Detective Wilson fidgeted and glared at the teller. “What is it, Detective? Rough day?” the teller continued, oblivious. “Must be really annoying to visit this bank twice within twelve hours. With all that mystery about you, I can’t help but wonder what you’re depositing or removing in there. I bet it’s something--”
“It is really none of your business,” Detective Wilson said loudly, trying to drown out the teller.
But he was too late. Ms. Rosen had already heard. She turned her glare on Wilson. “Detective Wilson,” she said in a clipped but quiet voice. “And here I thought you bank at the Bank of America.”
“I really--” started Wilson.
“Oh, no, let me finish… Detective,” Ms. Rosen said in a voice like a dagger on velvet. “It was you all along. You were the one who stole my earrings. You are the Boiled Owl. Detective Wilson, I never would have thought that it was you. Not for a moment. You always seemed so cool, so suave, so put together. So honest. I suppose you took the earrings, then contacted me with the full knowledge that I was in need of a detective. You took advantage of my suffering! And I should have known.” Her voice became choked. “I should have known! At first, when you found all those clues that I had not discovered, when I looked so hard--and yes, I did search, even before you began your bogus investigation. You planted them there! You did it yourself! I was surprised about how easily the pieces fit together, and how obvious the clues seemed. Everything was a bit too coincidental, wouldn’t you agree? But I waved it away. I told myself that you must have a… a magic touch, of sorts. I was desperate! And this explains how the so-called Boiled Owl knew about my event on Friday, too. But now… but now this? The key belongs to your own account?”

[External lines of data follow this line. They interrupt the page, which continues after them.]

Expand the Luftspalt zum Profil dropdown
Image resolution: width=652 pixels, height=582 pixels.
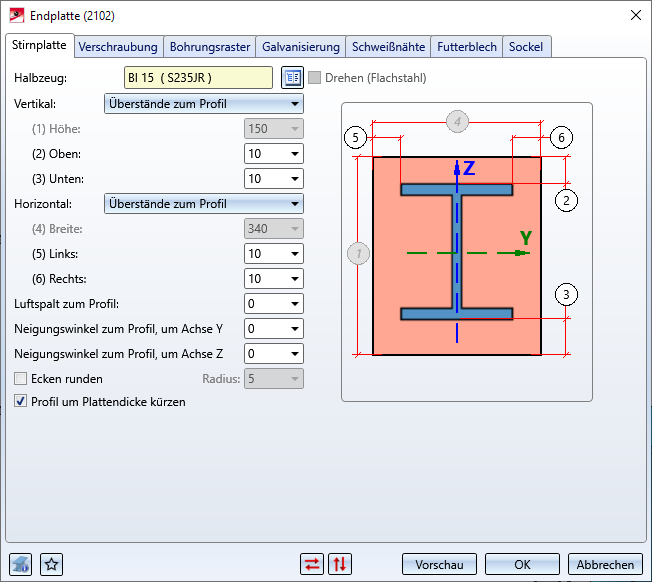295,303
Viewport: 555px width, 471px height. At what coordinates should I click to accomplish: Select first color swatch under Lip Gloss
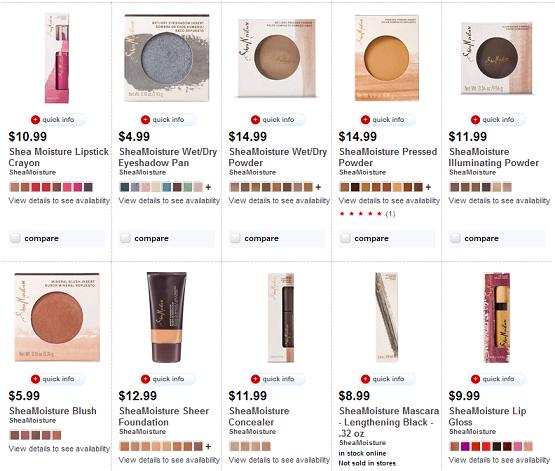(x=454, y=447)
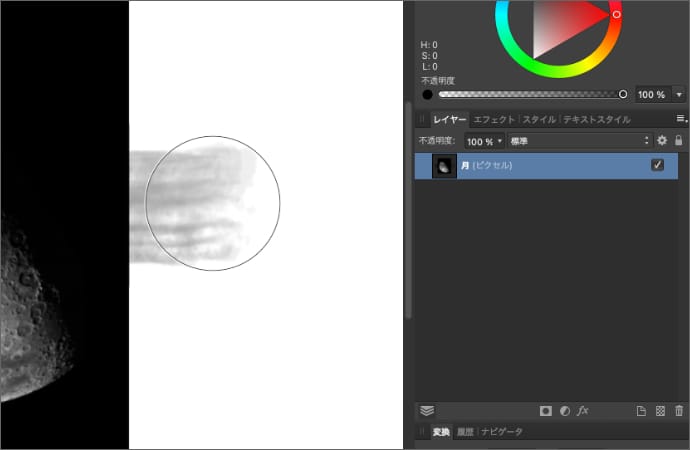Open the テキストスタイル tab
This screenshot has height=450, width=690.
[x=597, y=119]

Detective Wilson cowered in the corner of the bank. At that point, he was terrified of Ms. Rosen. She was vicious. So Wilson did what was natural to him in a situation like this (he’d had plenty of practice with Norton and his lawyers): he talked fast. “Ms. Rosen… I suppose you are right. I did steal your earrings. But it wasn’t like you think! I was behind on rent, and I was about to get evicted. And I did not set you up. It’s just… the first day I searched, yesterday, I found the earrings in a drawer. And I was going to give them to you. But I thought… I thought you would pay me more if it seemed as if I had actually recovered the earrings, as if they were actually stolen! So I left the clues myself and sent the emails. And it would have worked if Loose Lips over here hadn’t given me away. But I promise, I wasn’t going to take the ransom money; I was going to give you the earrings now, just pretending that my box belonged to someone else.”
Ms. Rosen sneered. “I would not believe anything you say now. Guards!”

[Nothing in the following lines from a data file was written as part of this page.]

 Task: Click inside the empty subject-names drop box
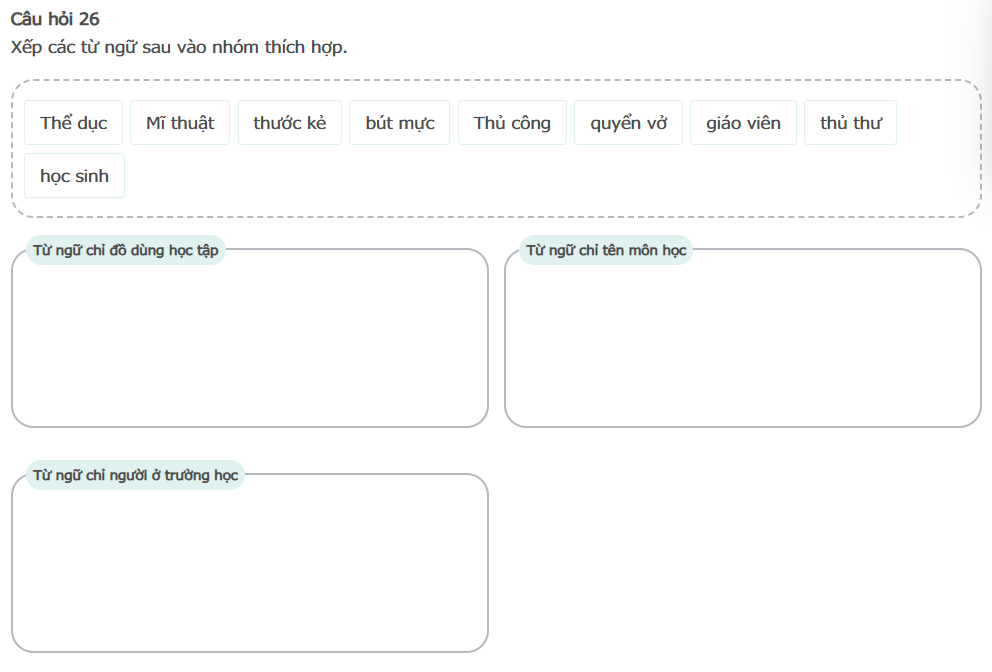pyautogui.click(x=742, y=345)
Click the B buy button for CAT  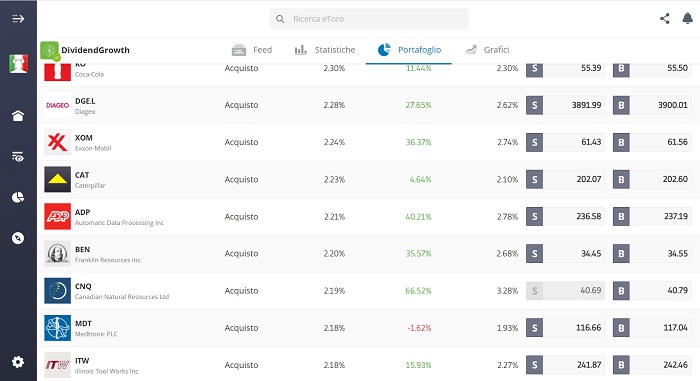point(621,180)
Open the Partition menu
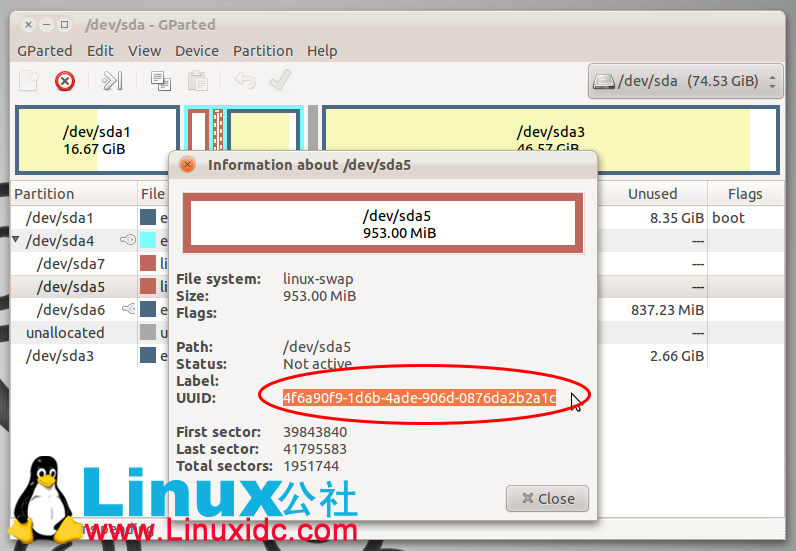Viewport: 796px width, 551px height. [263, 51]
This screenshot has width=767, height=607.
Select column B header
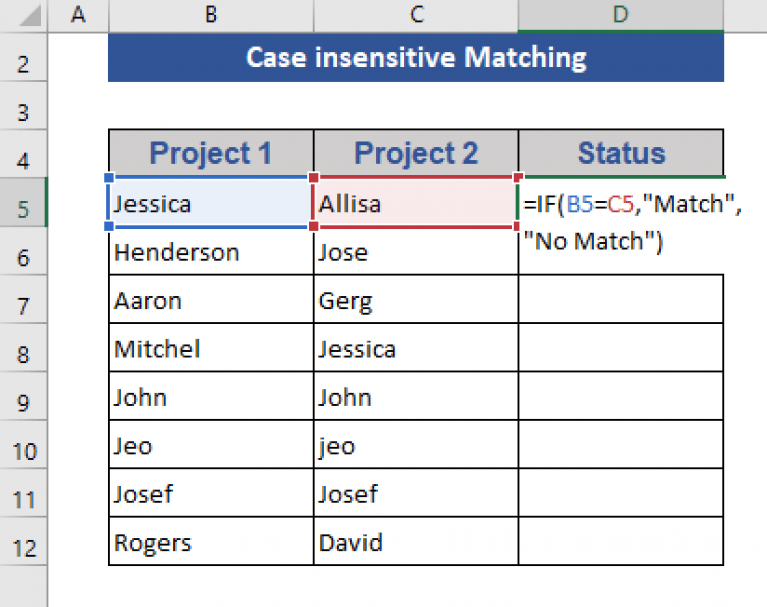coord(210,14)
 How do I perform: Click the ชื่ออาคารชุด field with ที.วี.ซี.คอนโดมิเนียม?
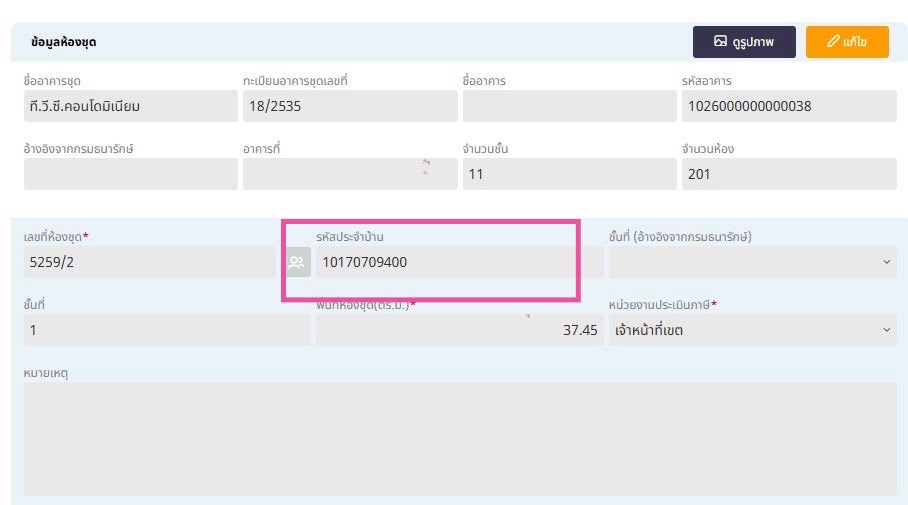pyautogui.click(x=130, y=106)
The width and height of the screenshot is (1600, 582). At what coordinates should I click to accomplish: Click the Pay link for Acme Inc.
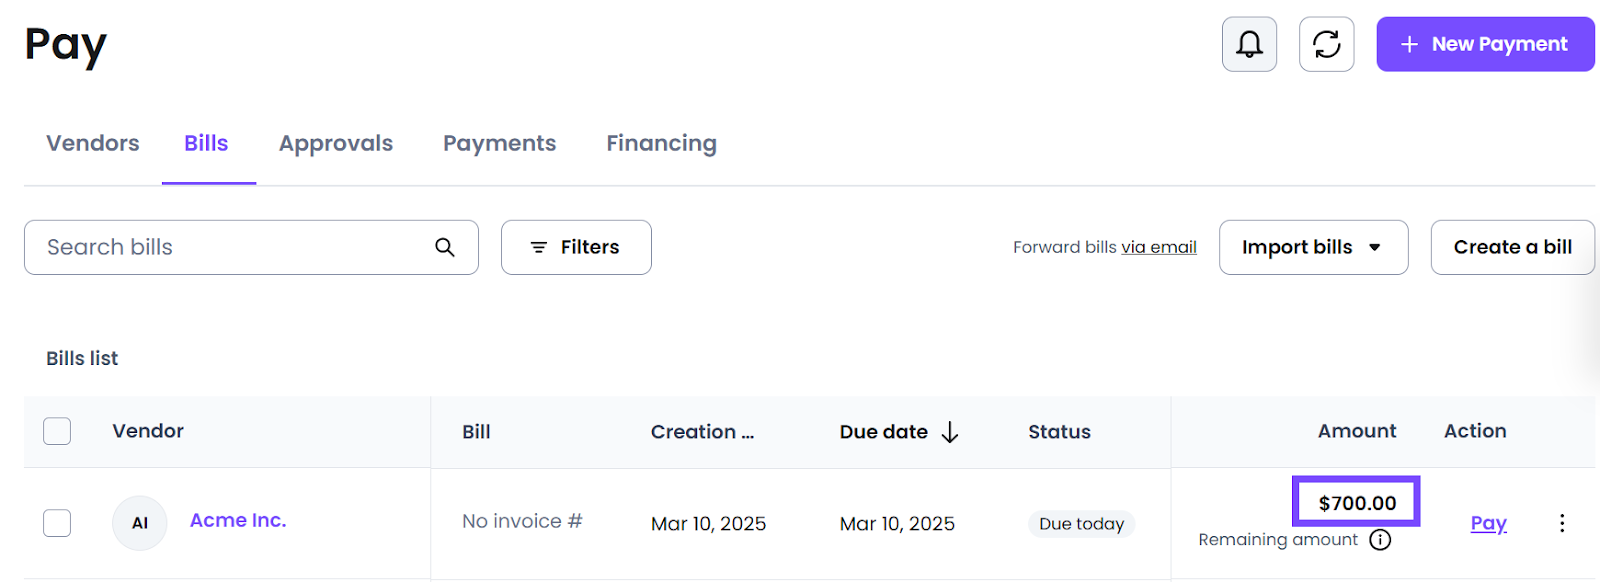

Bank guards sprung from corners, latching themselves onto Wilson. As they began to escort him to out of the bank, Ms. Rosen called, “Wait!”
The guards turned, as did Wilson. His eyes gleamed with hope. Perhaps… perhaps she knew that he was, for the first time, being honest? Maybe she was taking pity on him?

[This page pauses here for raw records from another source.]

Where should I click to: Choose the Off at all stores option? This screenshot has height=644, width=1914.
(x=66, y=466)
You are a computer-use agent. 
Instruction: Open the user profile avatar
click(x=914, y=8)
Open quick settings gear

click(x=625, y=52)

“Wilson, I am not taking pity on you in the least. I will prosecute you to the full extent of the law, and I guarantee that I shall make sure you are punished in the most vile way possible for causing me all this anguish. But first, one question. Why the Boiled Owl?”
Wilson’s eyes, simmering with defiance, met Ms. Rosen’s. “Because that’s what I am. Owls have the reputation of being wise, like detectives are supposed to be. But neither I nor an owl is benevolent--we’re really predators, just doing what it takes to survive. And when something is boiled, it is reduced to its essence. I wanted to show that at my core, I’m a completely different person than I convinced you I was. I wanted to prove that even if I was caught, I was still able to outwit you.”